For instance, I mentioned Why Truth Matters in a piece I wrote for Eye magazine and, sure enough, in came half a dozen peevish emails, all from people on the left. The resentful tone of the messages was clear enough, but the nature of these objections was oddly undefined. It wasn’t clear why a book that essentially defends rationality and evidence-based argument should have ruffled feathers in this way, and among one part of the political spectrum in particular. Why do you think those most upset by the book are, apparently, on the left?
OB: Maybe it’s because William Skidelsky in Prospect called the book an “anti-postmodernism polemic” which “struck a chord with liberal neocons such as Johann Hari and Oliver Kamm.” A liberal neocon is a somewhat amusing idea, but leaving that aside – if that (or something like it) is the reason, I think it’s part of the whole labelling, pigeonholing, categorizing, identifying endeavour that we all go in for. ‘This is part of that school of thought, tendency, agenda, so now I know how to think about it.’ That arguably has its uses, even in its crudest form – although I’m very wary and suspicious of it. (But then that’s the difficulty, isn’t it: we get suspicion within suspicion, retreating reflections in the glass, infinite reflexivity drive until our brains fry.) It is at least potentially useful for purposes of agenda-awareness – ‘X is criticizing postmodernism or Freud but that criticism is really only in the service of a broader attack on leftist thought of all kinds.’ Sometimes that may be true, and it may be worth knowing – real hidden agendas are worth knowing.

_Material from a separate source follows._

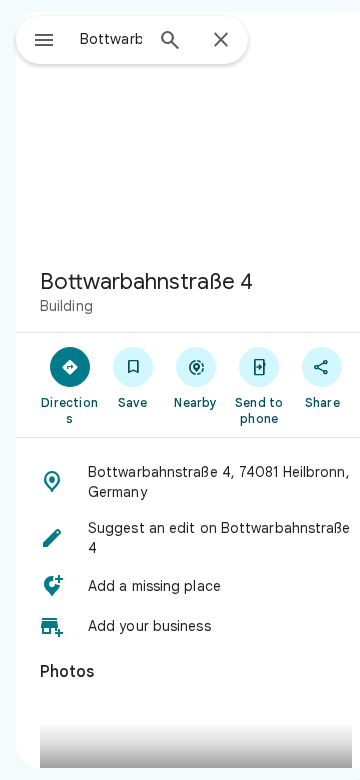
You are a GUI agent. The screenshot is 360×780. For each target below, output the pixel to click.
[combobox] (111, 39)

But the problem of course is that it’s not always true – criticism of X is not always concealing a project to criticise or attack Y – and if you assume it is true, you simply ignore (or, worse, criticize or attack sight unseen) all disagreement with and critical analysis of postmodernism or Freud or whatever it is. I don’t know what your emails said, but if the writers think Why Truth Matters is an anti-left or conservative book, they can’t have read it. So – sometimes these shibboleths and markers can be useful pointers to veiled attitudes or agendas, but investigation is always needed to confirm that; it’s the opposite of useful simply to assume it. There are core ideas and allegiances that do place people firmly and openly on the right or the left, but a sceptical view of postmodernism is not one of them. (In fact the book isn’t even about postmodernism, as my co-author regularly protests. It’s about epistemic relativism in various forms; postmodernism is only one of the forms. It’s also sometimes shorthand or a sort of nickname for epistemic relativism, but we don’t use it that way much – we wanted to be more precise than that.)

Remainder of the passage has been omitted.